Xie Qingcheng's voice was calm, and his emotions were restrained as he spoke, but his red-rimmed eyes revealed his already-broken and crumbling heart. "It can't heal the wounds of the past, Lu Yuzhu. But it's not meaningless. The truth is never meaningless.
"When the prosecutor found you and everyone bowed to apologize to you, didn't you feel…a kind of joy when the anger that had been bottled up for ten years vanished? Even though it was accompanied by boundless anguish, in that one moment, you could finally breathe."
The light in Lu Yuzhu's eyes flickered slightly.
"Your wait ended, Lu Yuzhu. I've waited for almost twenty years, yet there's no end in sight."
Lu Yuzhu looked at him, still silent.
"You can't see the people who've spilled blood and sacrificed themselves to refute your false accusations," Xie Qingcheng continued. "You don't even know their names, but for the dead and the living, they're always seeking the truth, pursuing justice for blunders they didn't commit… Do you think that's meaningless?

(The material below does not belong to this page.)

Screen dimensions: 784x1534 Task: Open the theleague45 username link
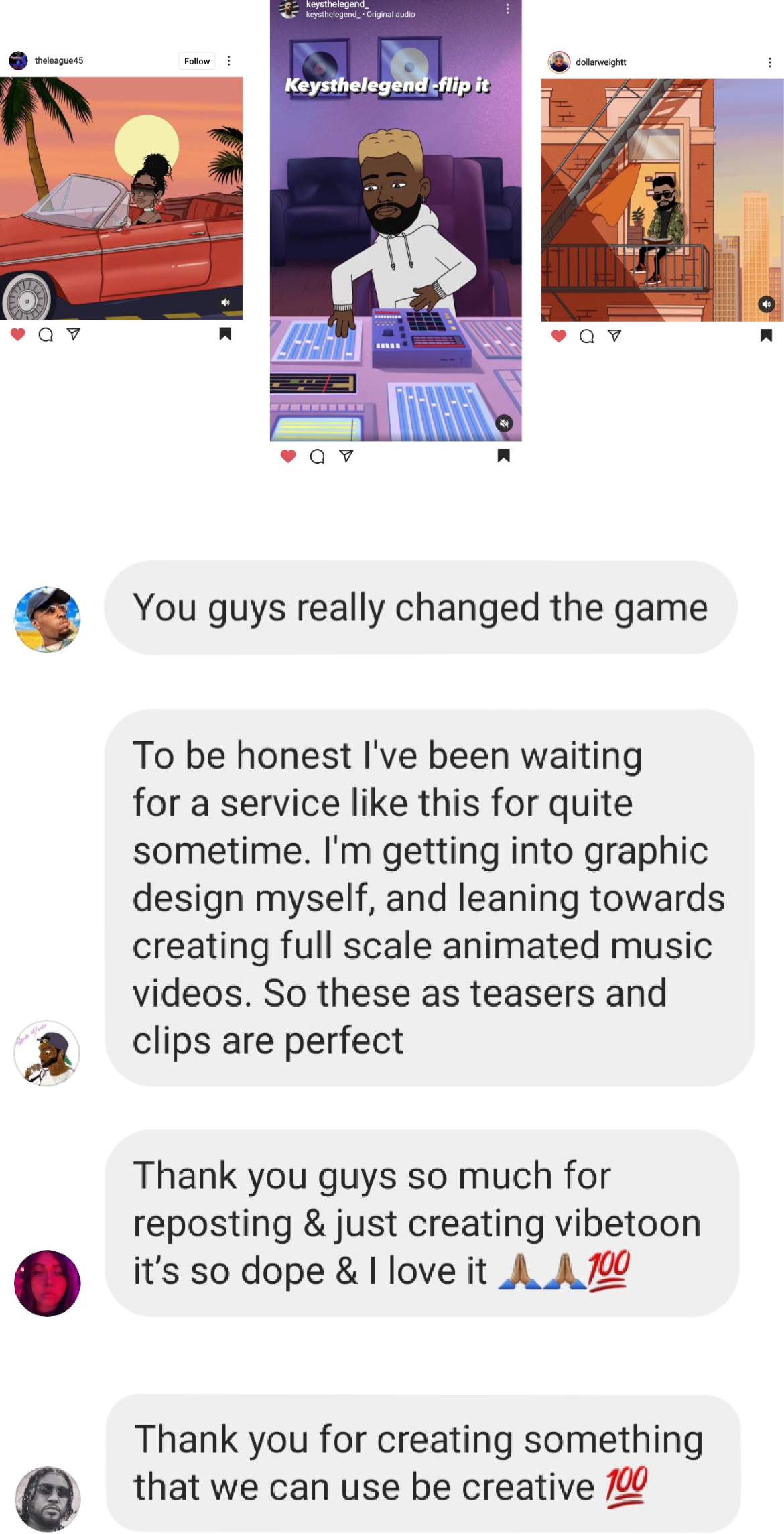59,60
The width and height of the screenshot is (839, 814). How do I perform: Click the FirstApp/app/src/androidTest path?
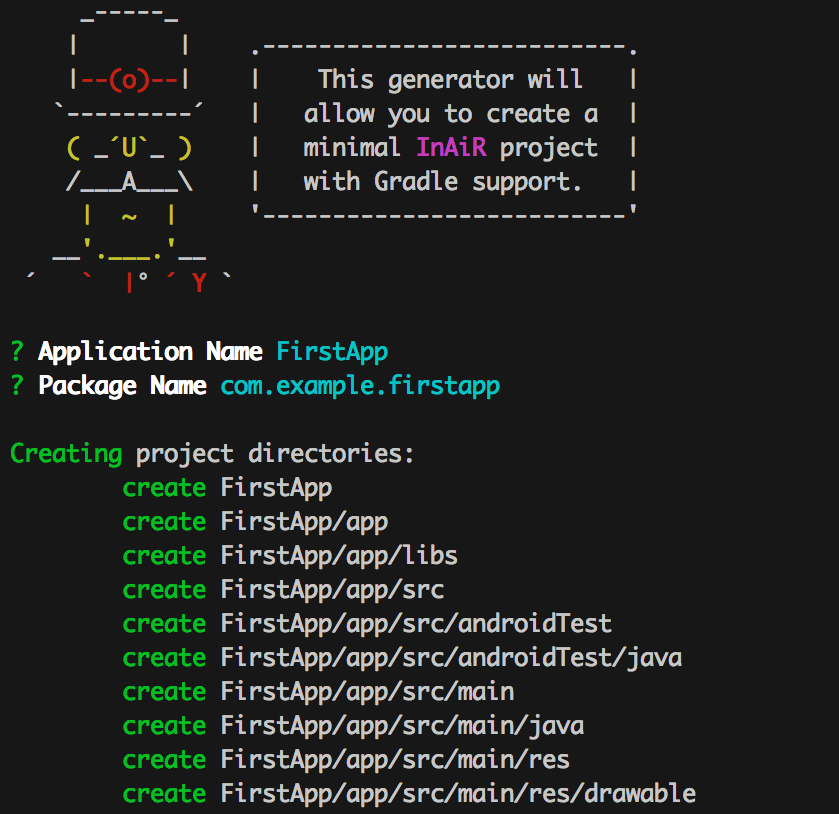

"For more than ten years, even as your husband betrayed you and your child forgot you, even when you yourself had forgotten what the Lu Yuzhu who had once been the secretary of Qingli County's party committee was like, these people you've never even met refused to put down your case file. Do you think they did all that just to get you an apology? At the very least, my parents didn't. As police officers, they worked to support their family, treating it as just a career. But even though that's what they would've said, in the end, they died for their careers. They didn't leave behind much money, and they didn't get to see their children grow up. When they died, I was only thirteen.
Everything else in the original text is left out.